> TASK DESCRIPTION:
Where the line with "Select the District" appears below, start writing out lines exactly, and finish with the line with "Task: Click Hyundai", which is included; write out nothing else.
━━━ SUPPLIED ENTRIES ━━━
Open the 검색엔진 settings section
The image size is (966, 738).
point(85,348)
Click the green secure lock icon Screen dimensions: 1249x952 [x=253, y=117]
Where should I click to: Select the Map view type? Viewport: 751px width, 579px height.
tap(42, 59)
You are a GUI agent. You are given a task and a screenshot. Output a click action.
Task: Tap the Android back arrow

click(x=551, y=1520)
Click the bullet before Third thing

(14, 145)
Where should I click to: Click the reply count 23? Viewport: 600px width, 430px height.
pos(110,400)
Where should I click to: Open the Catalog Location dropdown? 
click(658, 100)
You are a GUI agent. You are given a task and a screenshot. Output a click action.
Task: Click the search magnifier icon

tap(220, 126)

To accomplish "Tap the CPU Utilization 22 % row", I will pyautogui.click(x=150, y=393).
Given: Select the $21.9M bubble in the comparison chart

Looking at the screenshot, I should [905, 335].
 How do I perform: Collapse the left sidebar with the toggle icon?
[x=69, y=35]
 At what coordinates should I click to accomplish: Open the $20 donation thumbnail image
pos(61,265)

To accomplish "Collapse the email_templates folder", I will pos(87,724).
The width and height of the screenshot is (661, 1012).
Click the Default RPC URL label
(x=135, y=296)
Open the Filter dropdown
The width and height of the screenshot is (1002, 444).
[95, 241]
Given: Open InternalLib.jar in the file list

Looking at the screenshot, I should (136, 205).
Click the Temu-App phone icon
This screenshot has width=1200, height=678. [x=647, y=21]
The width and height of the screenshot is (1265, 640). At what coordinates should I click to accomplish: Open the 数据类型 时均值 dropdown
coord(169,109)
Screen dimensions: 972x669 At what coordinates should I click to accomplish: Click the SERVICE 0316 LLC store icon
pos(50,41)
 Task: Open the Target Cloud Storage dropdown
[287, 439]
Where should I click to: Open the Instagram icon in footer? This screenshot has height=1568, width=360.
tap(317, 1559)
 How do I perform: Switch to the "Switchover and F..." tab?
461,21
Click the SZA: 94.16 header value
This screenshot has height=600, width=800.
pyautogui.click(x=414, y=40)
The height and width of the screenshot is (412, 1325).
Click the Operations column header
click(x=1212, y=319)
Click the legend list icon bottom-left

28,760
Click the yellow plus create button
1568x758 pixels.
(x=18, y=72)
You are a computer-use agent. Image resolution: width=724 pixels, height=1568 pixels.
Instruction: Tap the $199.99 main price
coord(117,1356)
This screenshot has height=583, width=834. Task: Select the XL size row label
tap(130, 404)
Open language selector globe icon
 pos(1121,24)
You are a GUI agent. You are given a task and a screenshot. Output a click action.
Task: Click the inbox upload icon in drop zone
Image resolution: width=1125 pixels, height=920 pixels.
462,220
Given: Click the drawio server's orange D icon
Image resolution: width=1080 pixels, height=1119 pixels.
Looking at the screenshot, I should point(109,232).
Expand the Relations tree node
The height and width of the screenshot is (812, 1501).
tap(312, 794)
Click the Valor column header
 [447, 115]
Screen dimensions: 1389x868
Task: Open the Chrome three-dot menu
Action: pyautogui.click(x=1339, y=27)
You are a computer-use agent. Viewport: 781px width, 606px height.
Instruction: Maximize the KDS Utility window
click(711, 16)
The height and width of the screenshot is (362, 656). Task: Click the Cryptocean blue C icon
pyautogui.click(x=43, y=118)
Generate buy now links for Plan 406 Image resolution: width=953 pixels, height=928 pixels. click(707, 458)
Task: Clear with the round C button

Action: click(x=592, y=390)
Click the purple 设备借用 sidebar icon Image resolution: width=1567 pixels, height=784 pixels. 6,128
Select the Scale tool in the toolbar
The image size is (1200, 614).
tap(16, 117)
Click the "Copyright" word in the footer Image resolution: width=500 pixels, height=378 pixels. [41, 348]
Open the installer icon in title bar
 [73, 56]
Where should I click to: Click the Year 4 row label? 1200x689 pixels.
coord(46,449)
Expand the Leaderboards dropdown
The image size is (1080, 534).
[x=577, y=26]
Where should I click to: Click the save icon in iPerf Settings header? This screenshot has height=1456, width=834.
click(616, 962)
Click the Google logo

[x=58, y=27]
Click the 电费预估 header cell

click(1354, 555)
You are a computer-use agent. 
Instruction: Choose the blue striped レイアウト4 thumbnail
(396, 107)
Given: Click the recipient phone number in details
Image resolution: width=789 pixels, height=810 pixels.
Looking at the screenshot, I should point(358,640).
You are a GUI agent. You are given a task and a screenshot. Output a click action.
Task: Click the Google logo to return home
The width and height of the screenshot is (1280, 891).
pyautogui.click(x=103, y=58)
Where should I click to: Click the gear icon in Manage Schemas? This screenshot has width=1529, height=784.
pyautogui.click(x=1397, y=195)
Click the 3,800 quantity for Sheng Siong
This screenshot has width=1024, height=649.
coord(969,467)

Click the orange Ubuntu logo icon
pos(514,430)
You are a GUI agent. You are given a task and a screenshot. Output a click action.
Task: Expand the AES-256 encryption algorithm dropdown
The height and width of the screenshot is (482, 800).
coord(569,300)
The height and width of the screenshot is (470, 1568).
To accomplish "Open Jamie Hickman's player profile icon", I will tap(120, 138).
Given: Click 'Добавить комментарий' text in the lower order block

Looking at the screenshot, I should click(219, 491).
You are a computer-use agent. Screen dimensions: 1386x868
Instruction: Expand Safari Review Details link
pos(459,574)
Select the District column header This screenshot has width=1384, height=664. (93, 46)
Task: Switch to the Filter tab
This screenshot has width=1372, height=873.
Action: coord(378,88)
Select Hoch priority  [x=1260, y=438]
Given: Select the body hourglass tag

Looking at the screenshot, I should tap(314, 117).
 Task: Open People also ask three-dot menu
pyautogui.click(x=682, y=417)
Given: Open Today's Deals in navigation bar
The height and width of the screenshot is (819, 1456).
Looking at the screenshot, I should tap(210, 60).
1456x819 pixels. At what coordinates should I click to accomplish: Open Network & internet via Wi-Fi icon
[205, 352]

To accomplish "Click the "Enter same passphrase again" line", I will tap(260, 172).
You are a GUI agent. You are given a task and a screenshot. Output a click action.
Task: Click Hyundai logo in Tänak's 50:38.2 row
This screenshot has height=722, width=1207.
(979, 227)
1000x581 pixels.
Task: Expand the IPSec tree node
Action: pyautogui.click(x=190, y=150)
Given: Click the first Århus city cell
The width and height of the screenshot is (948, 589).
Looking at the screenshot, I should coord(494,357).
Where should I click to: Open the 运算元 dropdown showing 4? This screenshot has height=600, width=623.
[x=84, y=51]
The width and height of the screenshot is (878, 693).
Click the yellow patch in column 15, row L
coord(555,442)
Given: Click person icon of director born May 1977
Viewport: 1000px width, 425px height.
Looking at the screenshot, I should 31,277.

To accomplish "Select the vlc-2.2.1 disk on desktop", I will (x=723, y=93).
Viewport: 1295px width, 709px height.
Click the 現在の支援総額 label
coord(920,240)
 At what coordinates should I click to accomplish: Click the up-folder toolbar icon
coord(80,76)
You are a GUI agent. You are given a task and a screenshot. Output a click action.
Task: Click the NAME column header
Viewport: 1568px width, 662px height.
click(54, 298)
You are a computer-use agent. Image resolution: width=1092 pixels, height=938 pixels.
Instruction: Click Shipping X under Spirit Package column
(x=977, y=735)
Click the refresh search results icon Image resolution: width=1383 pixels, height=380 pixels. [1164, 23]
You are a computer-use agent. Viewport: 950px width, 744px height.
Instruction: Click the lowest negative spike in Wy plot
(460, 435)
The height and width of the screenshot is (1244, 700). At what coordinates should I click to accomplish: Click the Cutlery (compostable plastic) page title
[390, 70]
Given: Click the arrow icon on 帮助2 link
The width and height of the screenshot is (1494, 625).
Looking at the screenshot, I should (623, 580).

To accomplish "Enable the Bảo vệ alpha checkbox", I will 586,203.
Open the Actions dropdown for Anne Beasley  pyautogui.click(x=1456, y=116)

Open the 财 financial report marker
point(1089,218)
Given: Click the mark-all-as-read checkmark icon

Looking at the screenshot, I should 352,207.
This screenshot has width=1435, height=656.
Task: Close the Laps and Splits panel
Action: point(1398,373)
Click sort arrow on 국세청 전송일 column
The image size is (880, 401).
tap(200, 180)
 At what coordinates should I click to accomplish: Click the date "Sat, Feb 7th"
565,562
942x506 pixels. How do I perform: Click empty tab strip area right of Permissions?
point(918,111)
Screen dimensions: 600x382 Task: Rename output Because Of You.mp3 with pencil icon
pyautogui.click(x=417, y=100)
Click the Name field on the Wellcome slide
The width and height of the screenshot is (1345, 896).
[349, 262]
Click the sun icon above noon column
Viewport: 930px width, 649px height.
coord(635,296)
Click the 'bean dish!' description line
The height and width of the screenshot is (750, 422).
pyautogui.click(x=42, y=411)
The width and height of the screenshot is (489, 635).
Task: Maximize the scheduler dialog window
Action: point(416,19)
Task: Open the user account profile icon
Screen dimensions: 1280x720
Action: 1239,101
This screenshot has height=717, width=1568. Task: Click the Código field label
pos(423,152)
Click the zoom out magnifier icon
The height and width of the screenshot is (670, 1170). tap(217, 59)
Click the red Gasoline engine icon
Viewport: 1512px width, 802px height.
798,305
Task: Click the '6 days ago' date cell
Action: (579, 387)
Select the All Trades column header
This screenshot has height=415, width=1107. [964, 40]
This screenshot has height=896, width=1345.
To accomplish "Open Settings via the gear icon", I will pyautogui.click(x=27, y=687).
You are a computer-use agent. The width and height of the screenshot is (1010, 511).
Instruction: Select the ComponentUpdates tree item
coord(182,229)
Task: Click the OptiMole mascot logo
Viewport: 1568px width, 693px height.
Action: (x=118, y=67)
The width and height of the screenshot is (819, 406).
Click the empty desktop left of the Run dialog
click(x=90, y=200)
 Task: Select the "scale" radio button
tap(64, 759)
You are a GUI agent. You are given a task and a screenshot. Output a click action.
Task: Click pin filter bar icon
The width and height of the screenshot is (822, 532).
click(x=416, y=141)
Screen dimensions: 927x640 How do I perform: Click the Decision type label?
━━━
> EXERCISE RESULT:
Select the District column header This screenshot has width=1384, height=664. (93, 46)
Task: Switch to the Filter tab
This screenshot has width=1372, height=873.
Action: coord(378,88)
Select Hoch priority  [x=1260, y=438]
Given: Select the body hourglass tag

Looking at the screenshot, I should tap(314, 117).
 Task: Open People also ask three-dot menu
pyautogui.click(x=682, y=417)
Given: Open Today's Deals in navigation bar
The height and width of the screenshot is (819, 1456).
Looking at the screenshot, I should tap(210, 60).
1456x819 pixels. At what coordinates should I click to accomplish: Open Network & internet via Wi-Fi icon
[205, 352]

To accomplish "Click the "Enter same passphrase again" line", I will tap(260, 172).
You are a GUI agent. You are given a task and a screenshot. Output a click action.
Task: Click Hyundai logo in Tänak's 50:38.2 row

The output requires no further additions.